• **What you will do**
In the data below, which lines hold "Given"? Copy every one.

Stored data
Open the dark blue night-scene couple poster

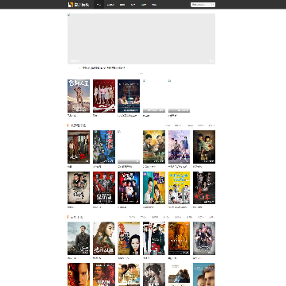(x=129, y=96)
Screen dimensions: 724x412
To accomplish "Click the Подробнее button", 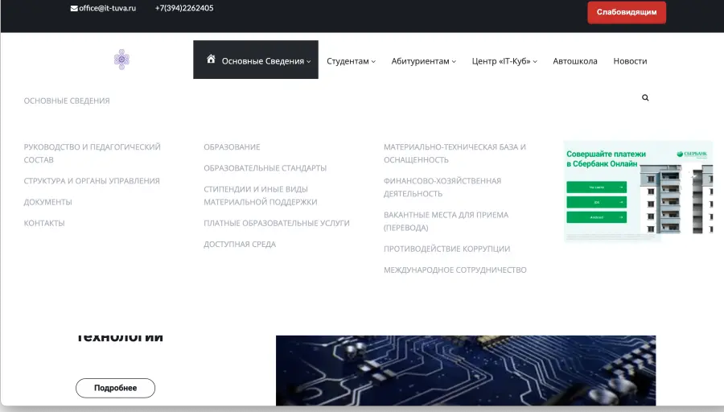I will 115,388.
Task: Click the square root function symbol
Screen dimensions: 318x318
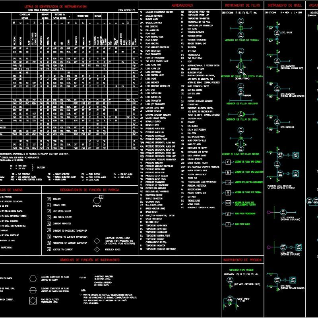Action: pos(48,205)
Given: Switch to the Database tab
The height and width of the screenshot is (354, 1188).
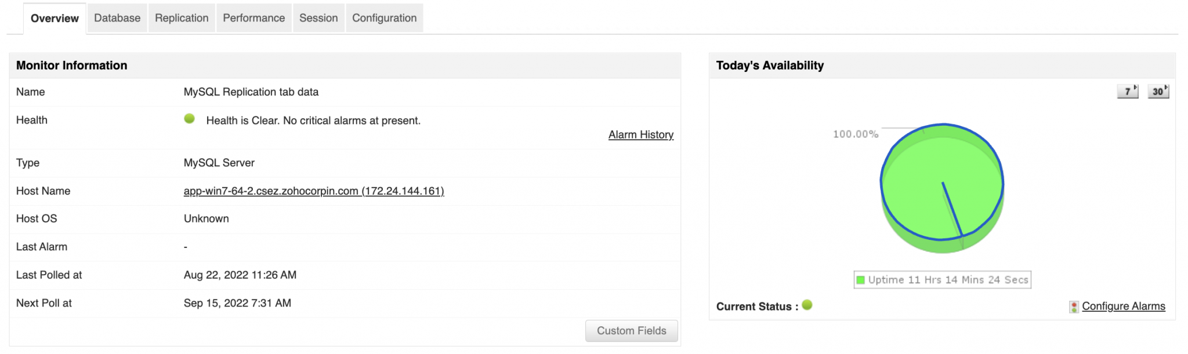Looking at the screenshot, I should coord(117,18).
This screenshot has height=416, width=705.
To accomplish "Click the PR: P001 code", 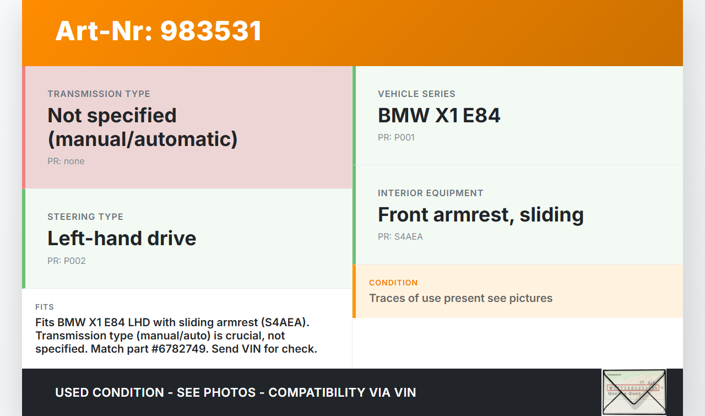I will (x=396, y=138).
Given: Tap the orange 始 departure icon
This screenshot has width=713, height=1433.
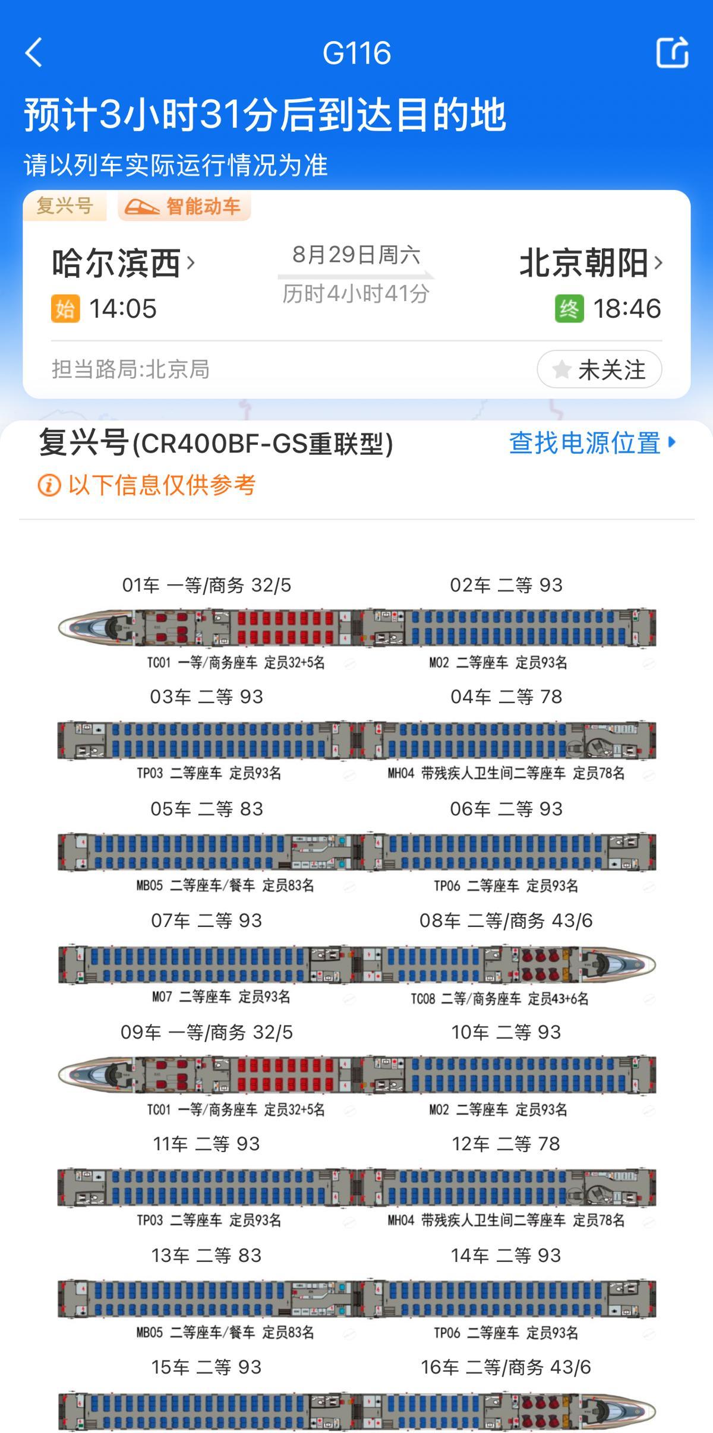Looking at the screenshot, I should (x=65, y=309).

• **Expected answer**
Given: Switch to the Database tab
Given: Tap the orange 始 departure icon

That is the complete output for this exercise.